(DATA FOR THIS TASK):

###

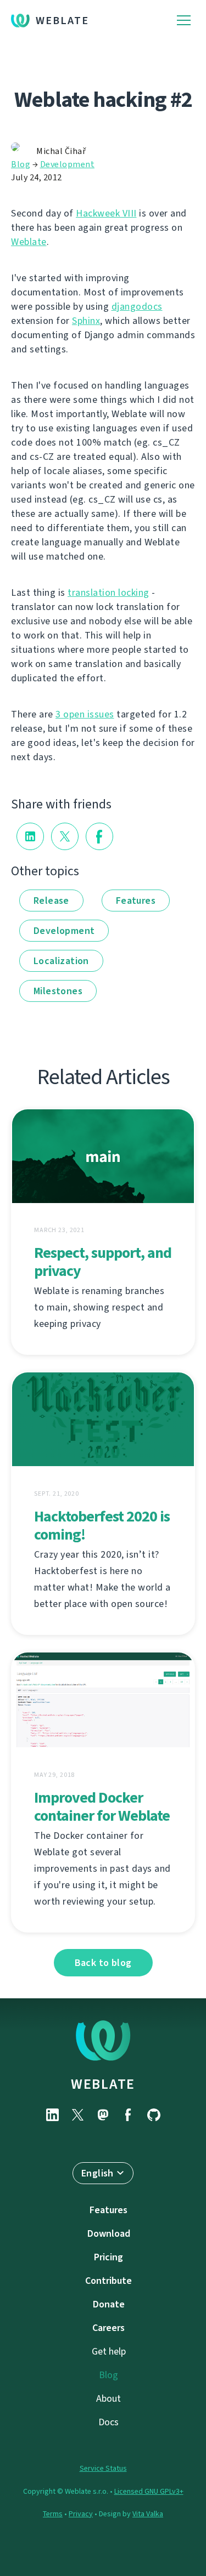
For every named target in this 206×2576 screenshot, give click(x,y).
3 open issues (84, 714)
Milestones (58, 991)
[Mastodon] (103, 2115)
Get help (109, 2351)
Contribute (108, 2280)
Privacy (81, 2514)
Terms (53, 2514)
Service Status (103, 2468)
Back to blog (103, 1962)
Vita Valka (147, 2514)
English (97, 2173)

###

(ASSIGNMENT): Give the listing again exactly, but omit each image.

(COMPLETED TASK):
For every named target in this 206×2576 screenshot, give click(x,y).
3 open issues (84, 714)
Milestones (58, 991)
[Mastodon] (103, 2115)
Get help (109, 2351)
Contribute (108, 2280)
Privacy (81, 2514)
Terms (53, 2514)
Service Status (103, 2468)
Back to blog (103, 1962)
Vita Valka (147, 2514)
English (97, 2173)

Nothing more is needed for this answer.